• The task: Locate the line containing "Given: Close the map address popup" in the data below. Reproduce it and every following line up to the end, exactly as given.

-- Opening Marker --

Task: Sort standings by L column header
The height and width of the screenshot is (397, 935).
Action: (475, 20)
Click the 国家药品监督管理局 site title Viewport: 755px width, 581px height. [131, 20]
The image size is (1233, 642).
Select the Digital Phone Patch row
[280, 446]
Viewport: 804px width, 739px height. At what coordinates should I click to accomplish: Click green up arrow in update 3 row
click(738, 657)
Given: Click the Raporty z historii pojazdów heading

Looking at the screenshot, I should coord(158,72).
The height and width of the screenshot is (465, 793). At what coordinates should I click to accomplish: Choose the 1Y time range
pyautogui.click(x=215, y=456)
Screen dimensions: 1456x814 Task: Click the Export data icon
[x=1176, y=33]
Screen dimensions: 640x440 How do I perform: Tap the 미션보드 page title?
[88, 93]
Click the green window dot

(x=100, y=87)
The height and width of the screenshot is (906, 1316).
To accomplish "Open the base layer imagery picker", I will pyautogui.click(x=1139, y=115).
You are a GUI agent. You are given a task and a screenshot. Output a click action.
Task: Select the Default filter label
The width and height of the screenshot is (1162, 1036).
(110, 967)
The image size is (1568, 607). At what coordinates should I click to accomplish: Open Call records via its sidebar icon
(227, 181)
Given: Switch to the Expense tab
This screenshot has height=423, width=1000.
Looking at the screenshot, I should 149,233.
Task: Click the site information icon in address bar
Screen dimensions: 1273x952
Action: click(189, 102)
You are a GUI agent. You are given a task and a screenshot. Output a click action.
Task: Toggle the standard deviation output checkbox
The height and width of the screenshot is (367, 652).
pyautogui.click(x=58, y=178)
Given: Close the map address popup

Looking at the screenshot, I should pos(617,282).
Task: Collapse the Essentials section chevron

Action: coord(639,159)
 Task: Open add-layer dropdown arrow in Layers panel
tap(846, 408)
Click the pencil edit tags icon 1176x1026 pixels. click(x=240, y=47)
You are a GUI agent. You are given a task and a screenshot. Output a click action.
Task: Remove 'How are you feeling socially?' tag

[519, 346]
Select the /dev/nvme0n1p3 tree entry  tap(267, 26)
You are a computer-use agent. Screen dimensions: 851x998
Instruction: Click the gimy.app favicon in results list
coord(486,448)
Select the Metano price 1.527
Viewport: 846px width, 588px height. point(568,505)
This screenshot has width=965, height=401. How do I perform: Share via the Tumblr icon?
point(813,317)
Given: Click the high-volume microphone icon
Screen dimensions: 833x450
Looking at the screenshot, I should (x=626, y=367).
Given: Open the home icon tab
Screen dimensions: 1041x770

-- Closing Marker --

• Task result:
Given: Close the map address popup

Looking at the screenshot, I should pos(617,282).
Task: Collapse the Essentials section chevron

Action: coord(639,159)
 Task: Open add-layer dropdown arrow in Layers panel
tap(846, 408)
Click the pencil edit tags icon 1176x1026 pixels. click(x=240, y=47)
You are a GUI agent. You are given a task and a screenshot. Output a click action.
Task: Remove 'How are you feeling socially?' tag

[519, 346]
Select the /dev/nvme0n1p3 tree entry  tap(267, 26)
You are a computer-use agent. Screen dimensions: 851x998
Instruction: Click the gimy.app favicon in results list
coord(486,448)
Select the Metano price 1.527
Viewport: 846px width, 588px height. point(568,505)
This screenshot has width=965, height=401. How do I perform: Share via the Tumblr icon?
point(813,317)
Given: Click the high-volume microphone icon
Screen dimensions: 833x450
Looking at the screenshot, I should (x=626, y=367).
Given: Open the home icon tab
Screen dimensions: 1041x770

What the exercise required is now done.